**Given entries**
----
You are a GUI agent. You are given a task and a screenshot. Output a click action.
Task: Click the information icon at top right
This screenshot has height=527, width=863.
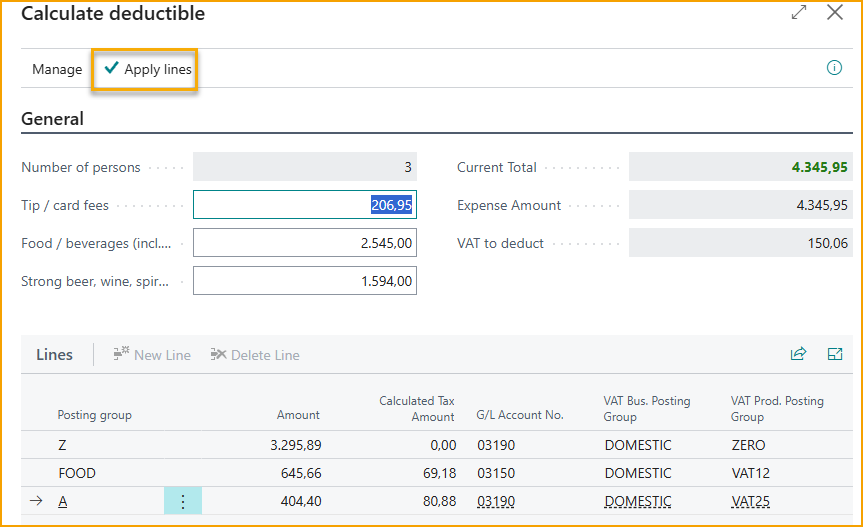[834, 69]
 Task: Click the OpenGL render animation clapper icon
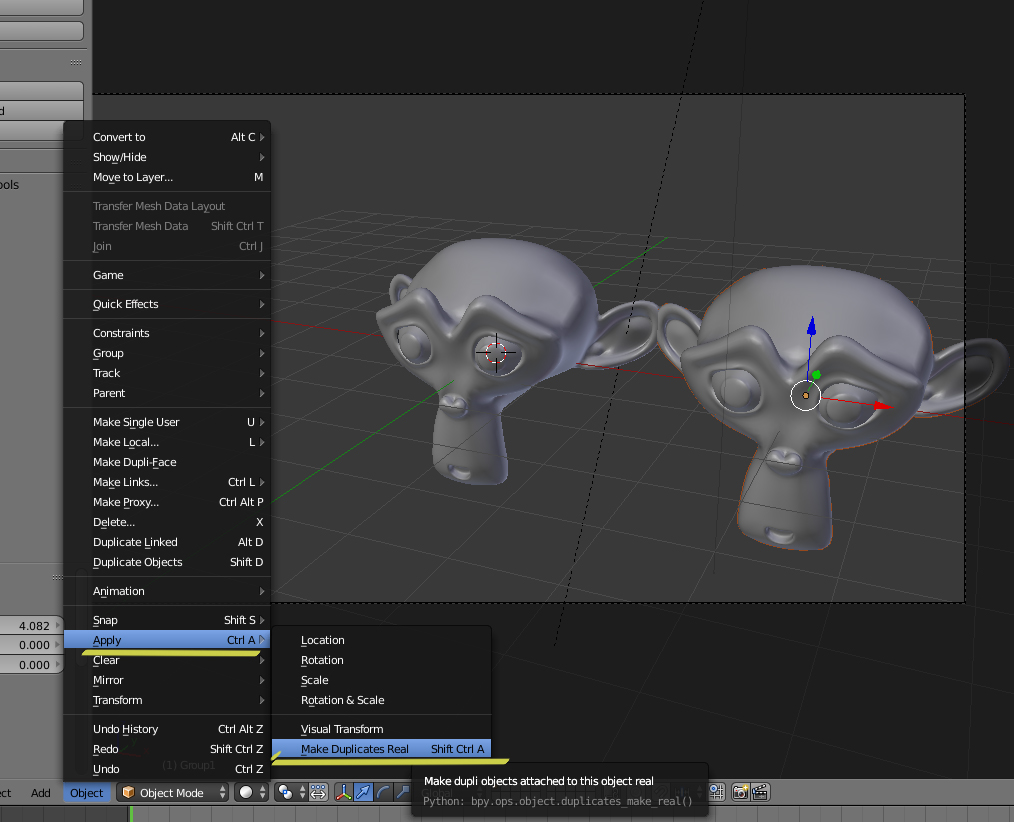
----
Only an exact copy of the lines from the one with "Task: Click the information icon at top right" through the last line of the listing should be given; pictures must not be included.

**Task response**
Task: Click the information icon at top right
This screenshot has height=527, width=863.
[834, 69]
 Task: Click the OpenGL render animation clapper icon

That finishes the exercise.